→ **YOUR ASSIGNMENT**
The answer must be the data, repeated exactly.

→ **Stored entries**
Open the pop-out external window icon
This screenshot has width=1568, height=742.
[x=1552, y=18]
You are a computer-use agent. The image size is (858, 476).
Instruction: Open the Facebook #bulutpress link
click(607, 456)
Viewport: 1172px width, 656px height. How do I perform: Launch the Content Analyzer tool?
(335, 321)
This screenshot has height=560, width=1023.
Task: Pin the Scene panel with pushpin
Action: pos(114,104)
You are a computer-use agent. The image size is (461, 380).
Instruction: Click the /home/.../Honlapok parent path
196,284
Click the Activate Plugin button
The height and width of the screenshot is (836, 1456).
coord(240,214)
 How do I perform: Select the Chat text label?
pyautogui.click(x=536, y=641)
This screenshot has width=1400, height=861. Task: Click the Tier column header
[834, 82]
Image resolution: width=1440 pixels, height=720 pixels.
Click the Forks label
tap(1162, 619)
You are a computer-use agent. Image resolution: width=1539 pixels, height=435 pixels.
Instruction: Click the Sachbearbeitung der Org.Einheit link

→ **WRITTEN RESPONSE**
Open the pop-out external window icon
This screenshot has width=1568, height=742.
[x=1552, y=18]
You are a computer-use agent. The image size is (858, 476).
Instruction: Open the Facebook #bulutpress link
click(607, 456)
Viewport: 1172px width, 656px height. How do I perform: Launch the Content Analyzer tool?
(335, 321)
This screenshot has height=560, width=1023.
Task: Pin the Scene panel with pushpin
Action: pos(114,104)
You are a computer-use agent. The image size is (461, 380).
Instruction: Click the /home/.../Honlapok parent path
196,284
Click the Activate Plugin button
The height and width of the screenshot is (836, 1456).
coord(240,214)
 How do I perform: Select the Chat text label?
pyautogui.click(x=536, y=641)
This screenshot has width=1400, height=861. Task: Click the Tier column header
[834, 82]
Image resolution: width=1440 pixels, height=720 pixels.
Click the Forks label
tap(1162, 619)
You are a computer-use agent. Image resolution: width=1539 pixels, height=435 pixels.
Instruction: Click the Sachbearbeitung der Org.Einheit link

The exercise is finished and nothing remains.